What you should do: The expected output is each line from the one containing "Click the padlock lock-screen icon" to the last line of the data below, set down exactly, minus the pictures.

Segment Start: Material to process

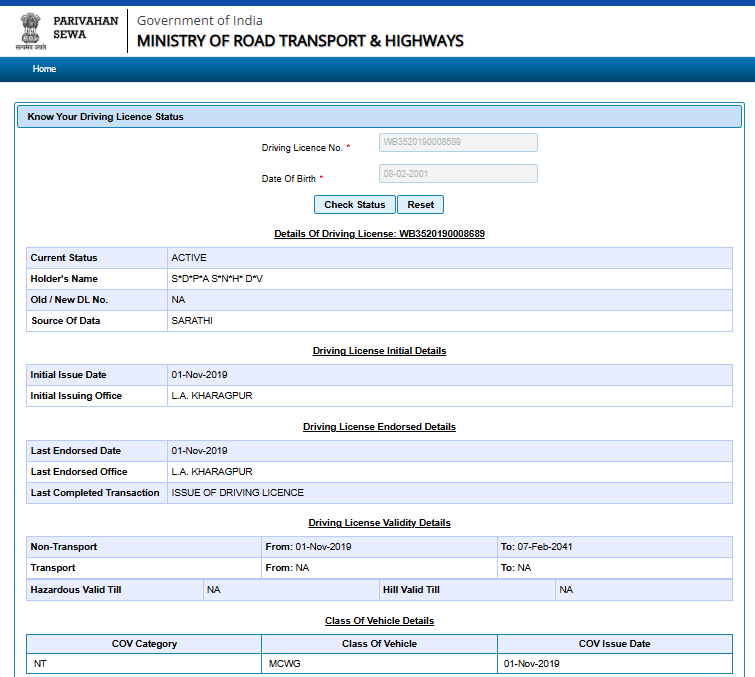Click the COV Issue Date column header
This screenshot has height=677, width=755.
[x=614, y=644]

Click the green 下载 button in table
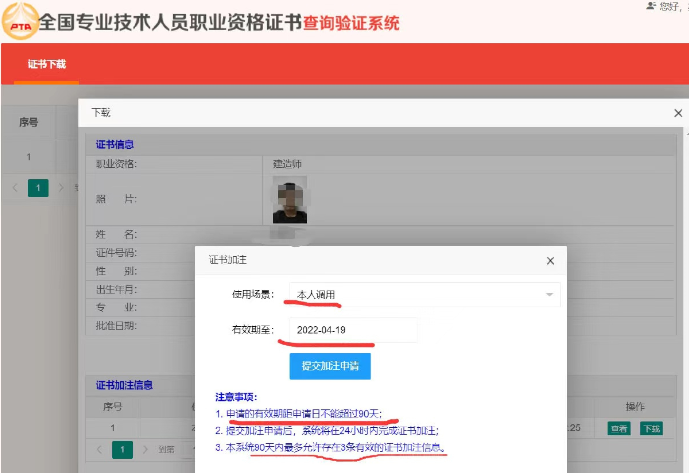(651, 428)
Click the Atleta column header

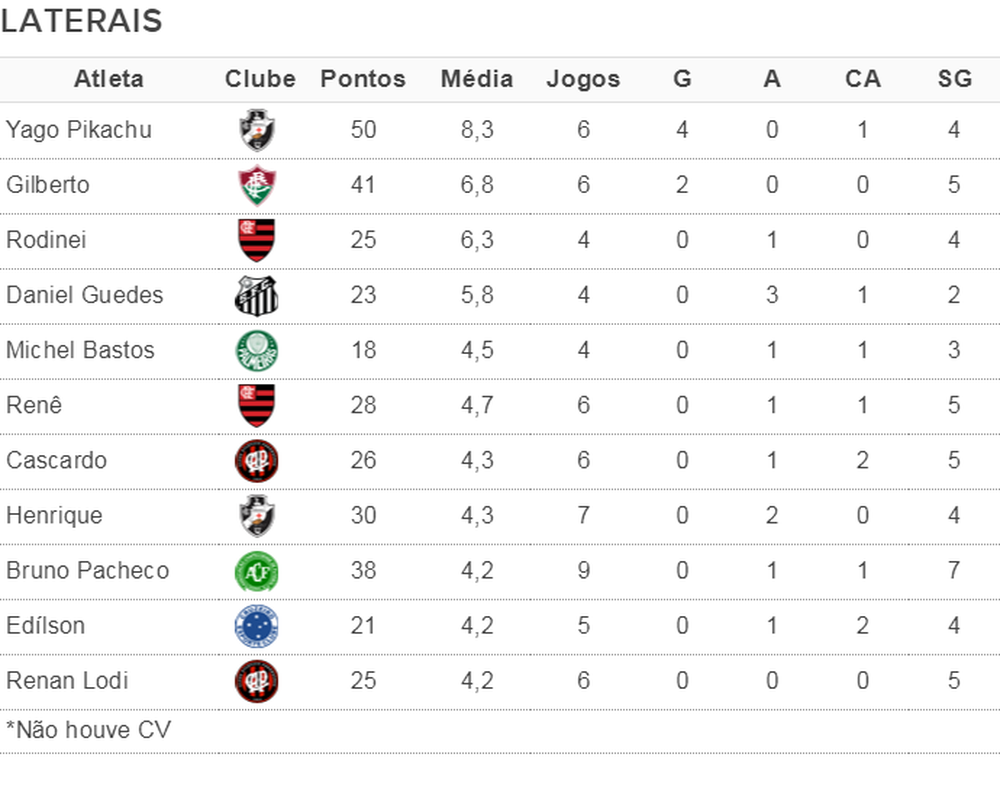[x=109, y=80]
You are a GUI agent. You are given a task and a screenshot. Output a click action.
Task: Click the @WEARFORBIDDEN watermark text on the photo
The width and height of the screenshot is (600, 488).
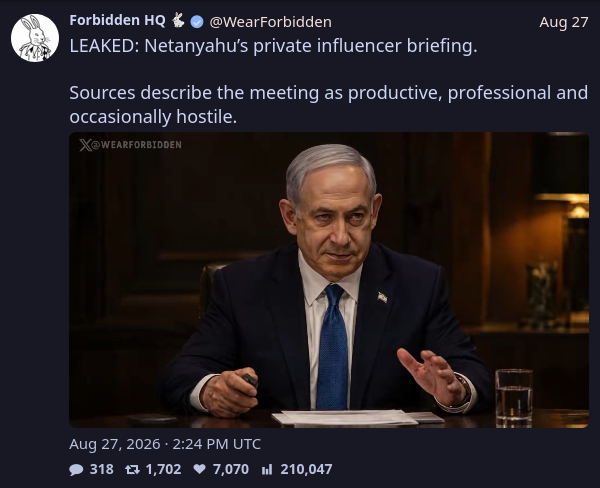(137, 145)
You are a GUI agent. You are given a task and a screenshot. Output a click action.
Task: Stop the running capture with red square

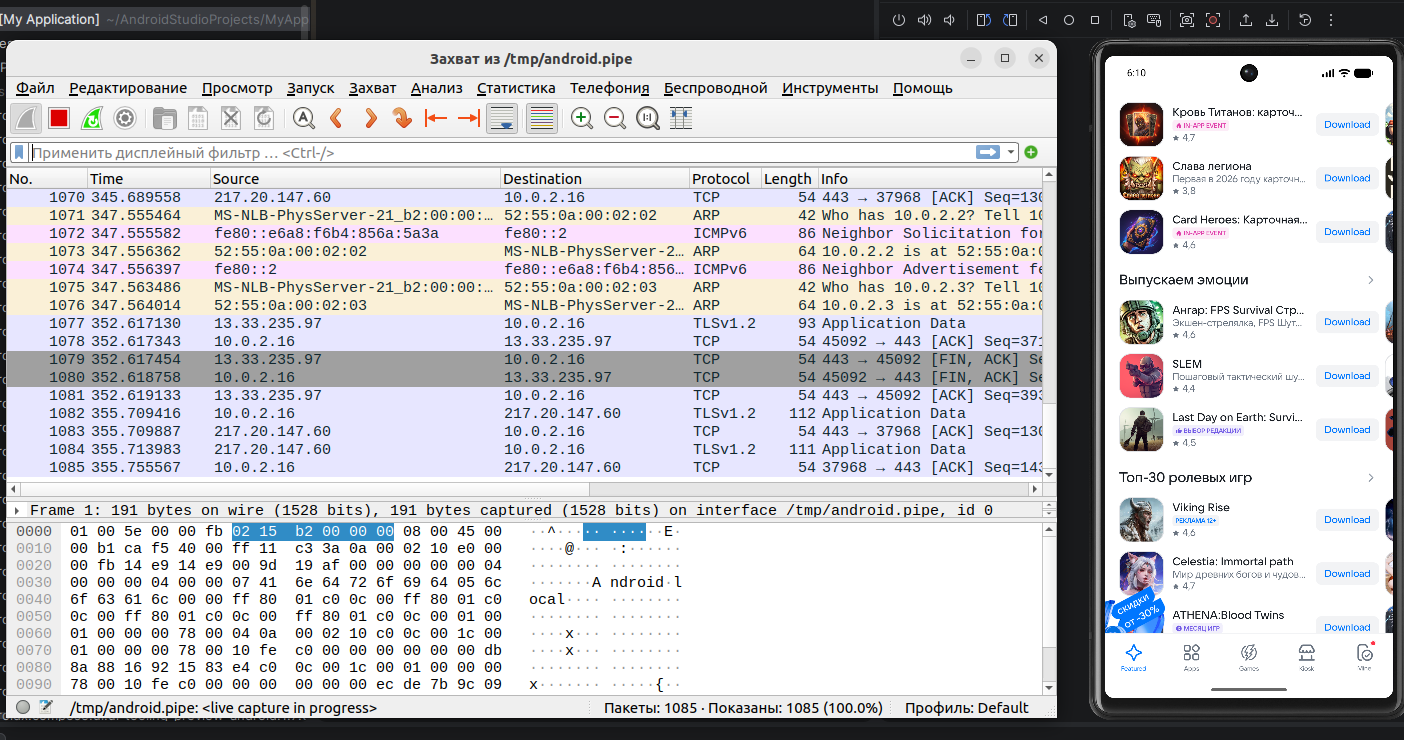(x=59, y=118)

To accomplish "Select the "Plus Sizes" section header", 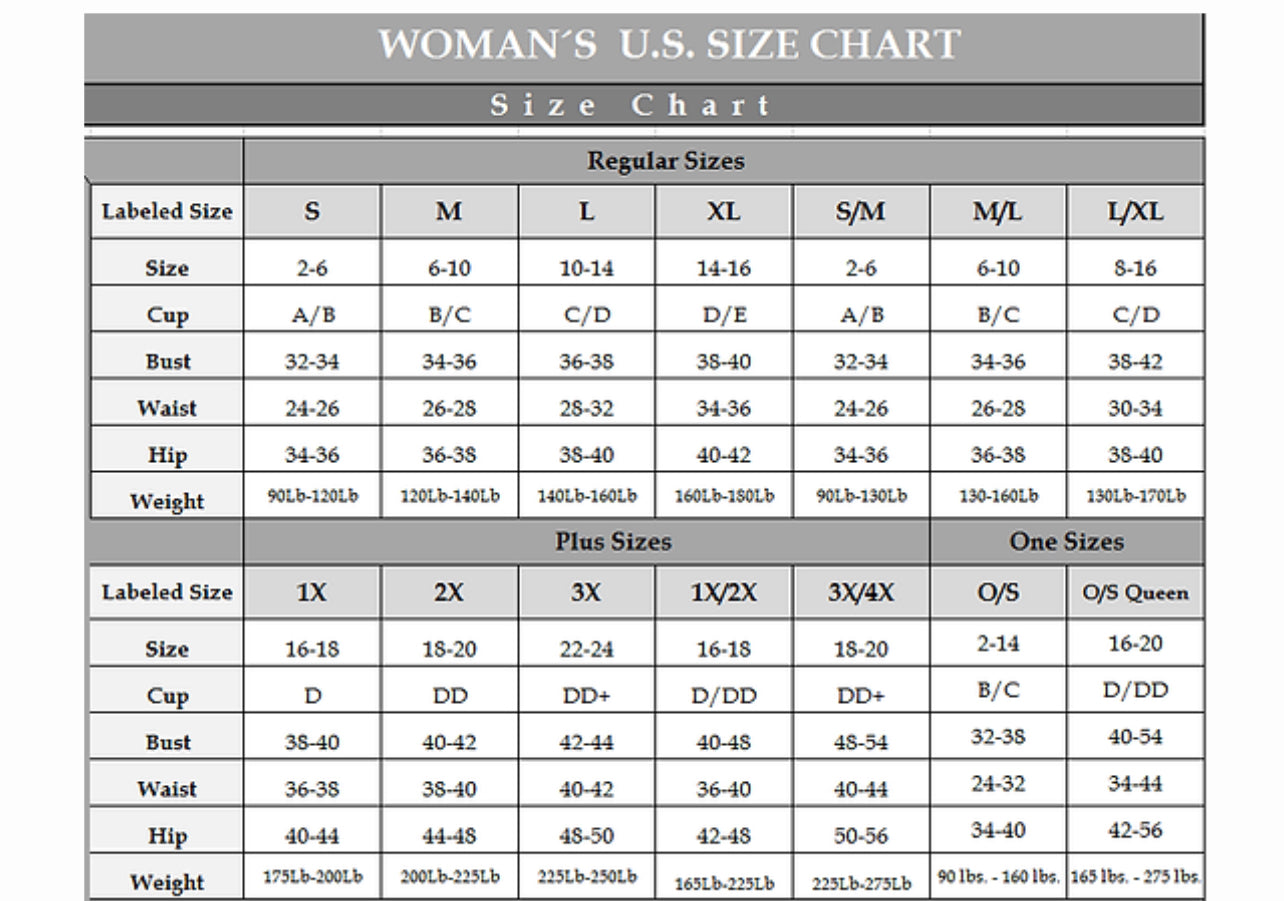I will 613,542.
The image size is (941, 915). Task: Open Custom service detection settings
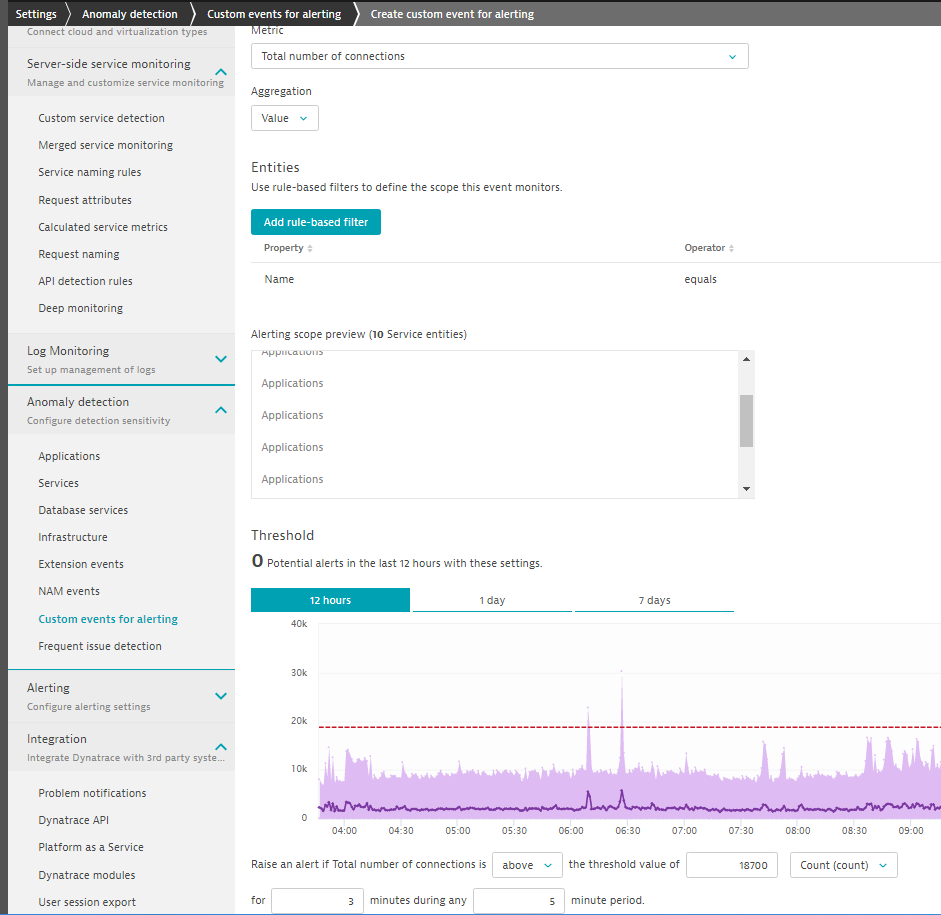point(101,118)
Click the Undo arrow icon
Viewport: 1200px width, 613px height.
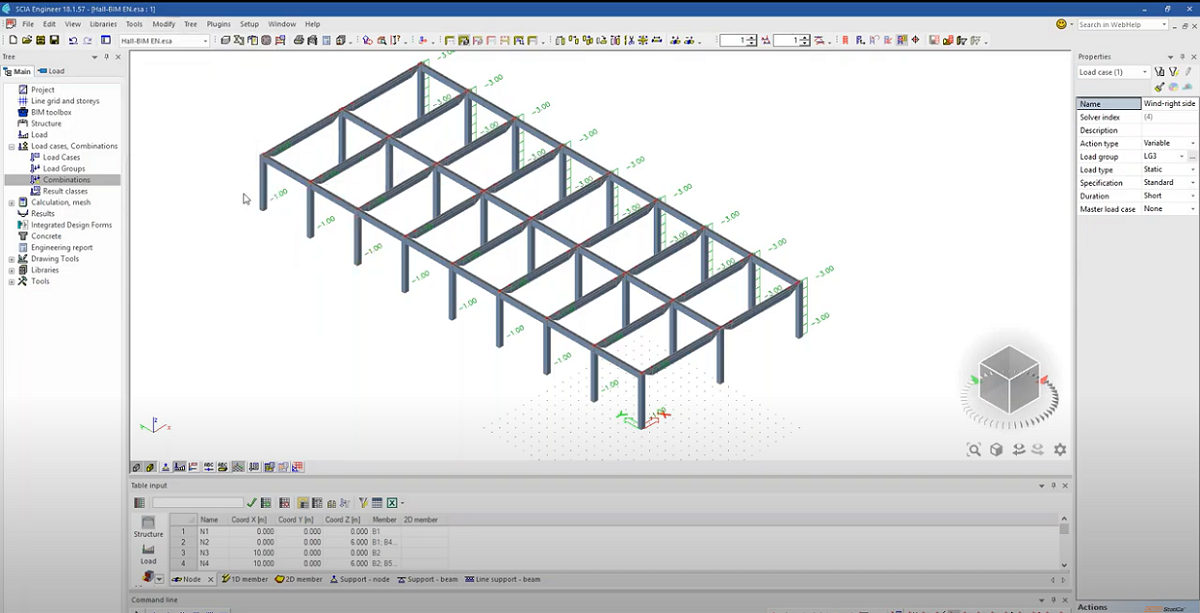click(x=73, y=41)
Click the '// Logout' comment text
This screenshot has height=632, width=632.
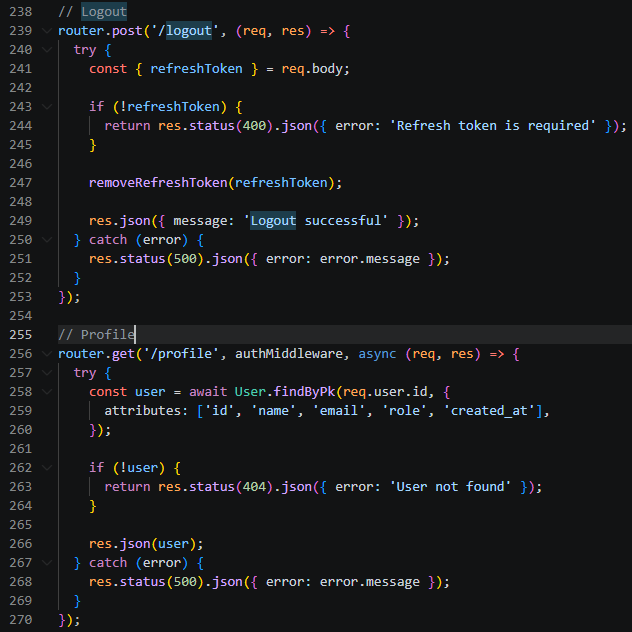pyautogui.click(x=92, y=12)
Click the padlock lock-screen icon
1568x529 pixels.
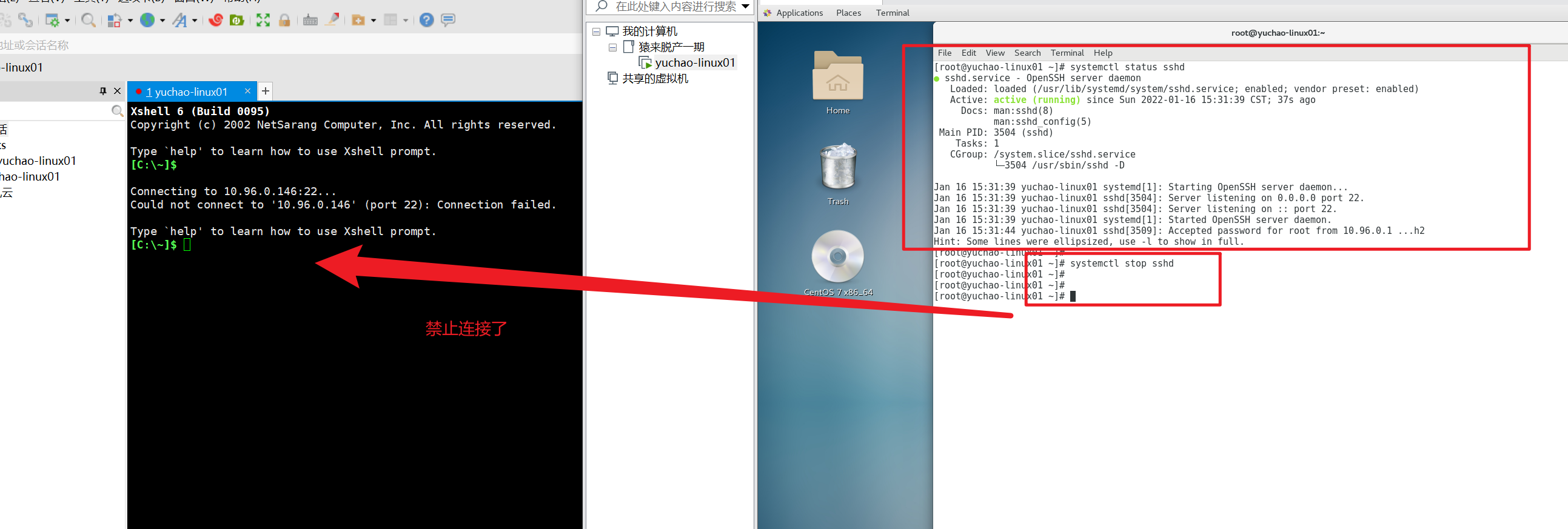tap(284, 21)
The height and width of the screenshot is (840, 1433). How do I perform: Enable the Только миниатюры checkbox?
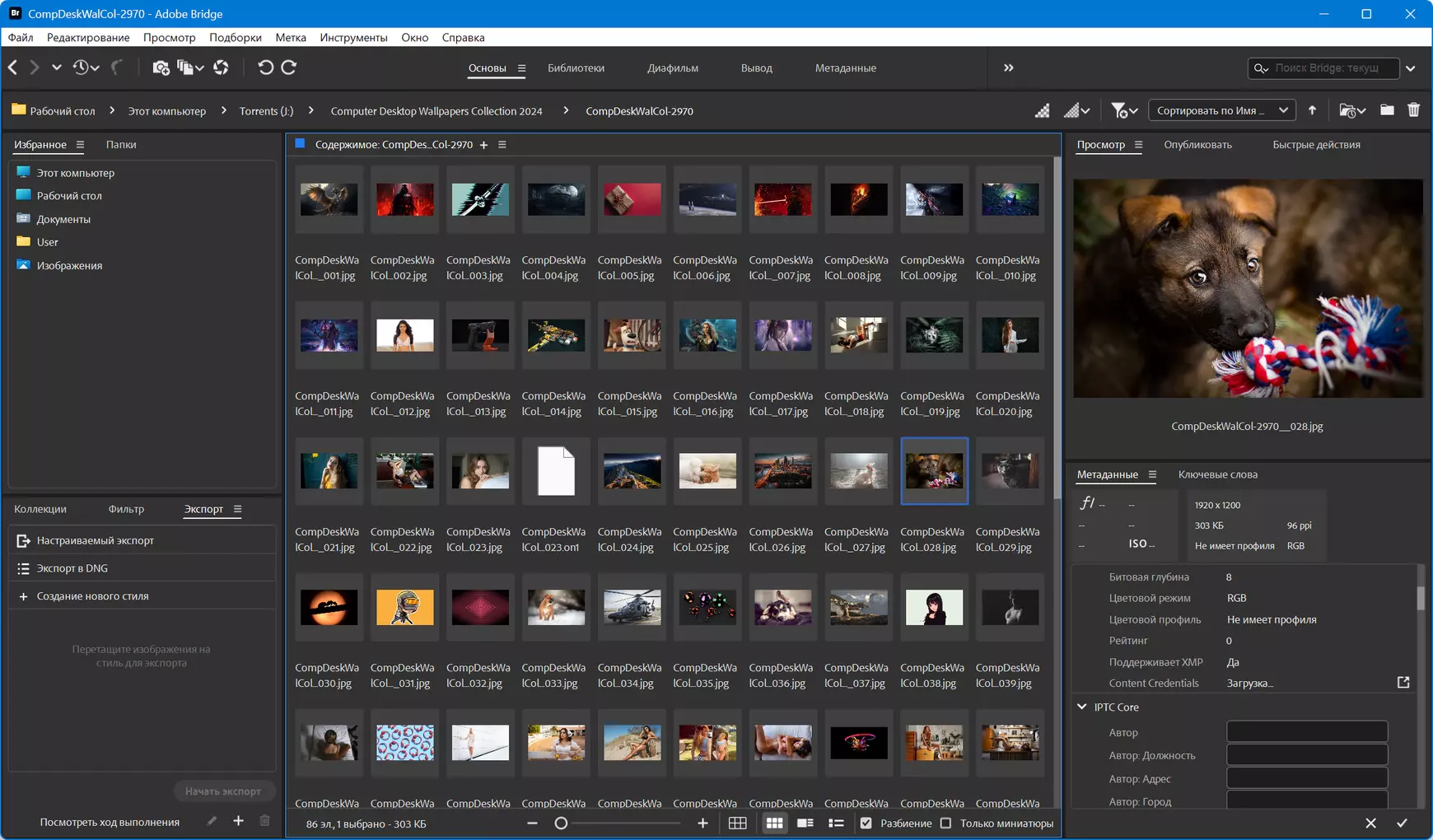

Segment End: Material to process

Result of the task:
Click the padlock lock-screen icon
1568x529 pixels.
tap(284, 21)
The height and width of the screenshot is (840, 1433). How do I perform: Enable the Только миниатюры checkbox?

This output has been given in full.